Looking at cooks distance plot to see if there are any outliers that can
influence the model. This will help decide if the variable should be
excluded or not.
mean(hatvalues(model3))
## [1] 0.0261959
QQ-plot looking at leverage of data points.
qqnorm(LM_model2$residuals, main = "LM_model2")
qqline(LM_model2$residuals)
abline(h = 0, col = "grey")
Overall the model does not need to remove any datapoints.
##Bagging For the bagging model no preparation needs to be made since the data was already changed from categorical to numeric.

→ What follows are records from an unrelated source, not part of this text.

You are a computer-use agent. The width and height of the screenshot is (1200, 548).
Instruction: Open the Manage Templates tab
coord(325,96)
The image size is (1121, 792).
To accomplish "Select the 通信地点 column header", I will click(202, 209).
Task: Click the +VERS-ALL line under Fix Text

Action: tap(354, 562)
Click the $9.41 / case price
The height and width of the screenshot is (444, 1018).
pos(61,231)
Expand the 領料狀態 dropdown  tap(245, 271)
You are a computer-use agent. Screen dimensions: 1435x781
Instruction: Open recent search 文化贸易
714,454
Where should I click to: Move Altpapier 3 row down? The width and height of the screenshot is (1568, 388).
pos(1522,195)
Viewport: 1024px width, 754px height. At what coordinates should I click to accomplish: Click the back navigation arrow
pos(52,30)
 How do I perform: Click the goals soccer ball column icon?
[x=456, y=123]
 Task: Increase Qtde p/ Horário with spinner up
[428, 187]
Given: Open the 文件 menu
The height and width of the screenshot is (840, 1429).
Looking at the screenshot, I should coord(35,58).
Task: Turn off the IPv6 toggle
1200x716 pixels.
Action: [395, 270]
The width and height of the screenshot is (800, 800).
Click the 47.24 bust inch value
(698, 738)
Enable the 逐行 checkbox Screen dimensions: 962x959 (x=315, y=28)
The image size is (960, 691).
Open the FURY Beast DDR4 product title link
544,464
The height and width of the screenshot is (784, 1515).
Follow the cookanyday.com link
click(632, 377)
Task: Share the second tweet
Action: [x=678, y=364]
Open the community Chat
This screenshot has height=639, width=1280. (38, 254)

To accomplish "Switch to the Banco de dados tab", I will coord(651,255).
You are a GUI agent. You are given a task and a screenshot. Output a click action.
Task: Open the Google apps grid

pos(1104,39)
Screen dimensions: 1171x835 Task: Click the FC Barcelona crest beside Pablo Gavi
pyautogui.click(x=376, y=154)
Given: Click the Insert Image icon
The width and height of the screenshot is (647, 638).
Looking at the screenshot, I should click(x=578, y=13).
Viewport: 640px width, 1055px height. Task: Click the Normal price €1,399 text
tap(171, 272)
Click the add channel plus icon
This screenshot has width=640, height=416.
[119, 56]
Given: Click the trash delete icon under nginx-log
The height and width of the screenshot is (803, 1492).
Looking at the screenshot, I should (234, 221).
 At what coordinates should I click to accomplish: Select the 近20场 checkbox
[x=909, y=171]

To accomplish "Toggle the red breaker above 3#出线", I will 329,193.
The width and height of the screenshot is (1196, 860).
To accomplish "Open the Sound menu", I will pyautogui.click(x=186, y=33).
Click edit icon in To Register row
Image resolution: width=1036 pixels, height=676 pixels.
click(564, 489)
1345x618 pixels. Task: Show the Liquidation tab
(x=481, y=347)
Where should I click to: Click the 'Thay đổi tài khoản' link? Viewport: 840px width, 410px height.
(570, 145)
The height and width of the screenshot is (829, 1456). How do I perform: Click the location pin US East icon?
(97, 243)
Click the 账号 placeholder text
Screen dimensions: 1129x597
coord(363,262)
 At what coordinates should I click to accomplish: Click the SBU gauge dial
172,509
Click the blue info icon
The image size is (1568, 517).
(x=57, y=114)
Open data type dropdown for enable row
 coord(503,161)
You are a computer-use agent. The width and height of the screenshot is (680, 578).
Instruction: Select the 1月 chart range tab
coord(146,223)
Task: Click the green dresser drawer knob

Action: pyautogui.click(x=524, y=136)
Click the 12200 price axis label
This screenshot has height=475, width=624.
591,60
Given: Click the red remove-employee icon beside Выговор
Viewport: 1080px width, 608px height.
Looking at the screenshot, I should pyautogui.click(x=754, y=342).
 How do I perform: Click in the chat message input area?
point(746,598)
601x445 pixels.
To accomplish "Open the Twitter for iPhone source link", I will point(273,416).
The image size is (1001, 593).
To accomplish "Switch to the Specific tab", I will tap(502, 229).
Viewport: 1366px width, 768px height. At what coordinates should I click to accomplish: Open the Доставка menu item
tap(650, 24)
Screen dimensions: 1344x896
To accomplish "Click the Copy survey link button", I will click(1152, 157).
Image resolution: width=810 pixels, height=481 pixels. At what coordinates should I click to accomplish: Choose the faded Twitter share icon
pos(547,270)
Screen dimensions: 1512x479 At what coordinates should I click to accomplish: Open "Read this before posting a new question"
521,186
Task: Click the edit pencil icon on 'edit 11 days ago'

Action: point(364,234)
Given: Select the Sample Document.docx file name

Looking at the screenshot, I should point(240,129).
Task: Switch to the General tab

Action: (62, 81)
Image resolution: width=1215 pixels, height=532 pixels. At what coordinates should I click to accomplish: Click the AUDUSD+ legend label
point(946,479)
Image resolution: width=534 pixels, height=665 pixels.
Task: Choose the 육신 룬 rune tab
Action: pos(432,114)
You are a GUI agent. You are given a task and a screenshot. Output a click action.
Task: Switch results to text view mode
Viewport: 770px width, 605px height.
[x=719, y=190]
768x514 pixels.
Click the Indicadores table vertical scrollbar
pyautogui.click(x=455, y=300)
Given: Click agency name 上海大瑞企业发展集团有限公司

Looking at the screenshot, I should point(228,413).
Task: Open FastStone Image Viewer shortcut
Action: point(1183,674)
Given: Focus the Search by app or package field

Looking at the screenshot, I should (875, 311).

The model will start with 500 bootstrap samples and will be reduced as see fit.
#Package for bagging
#install.packages('ipred')
library(ipred)
house_bag <- bagging(formula = SalePrice ~., data = train, nbagg = 500)
house_bag
##
## Bagging regression trees with 500 bootstrap replications
##
## Call: bagging.data.frame(formula = SalePrice ~ ., data = train, nbagg = 500)
Out_of_bag Prediction
house_bag_oob <- bagging(formula = SalePrice~., data = train, coob = T, nbagg = 500)
house_bag_oob
##
## Bagging regression trees with 500 bootstrap replications
##
## Call: bagging.data.frame(formula = SalePrice ~ ., data = train, coob = T,
## nbagg = 500)
##
## Out-of-bag estimate of root mean squared error: 34823.62
The obb eror also seems really high, but still smaller than the
linear regression with no transformation ( linear regression = , oob =
).
The out of bag show a large error. Looking at the RMSE:
# Predict using the test set
house_bag_pred_1 <- predict(house_bag_oob, test)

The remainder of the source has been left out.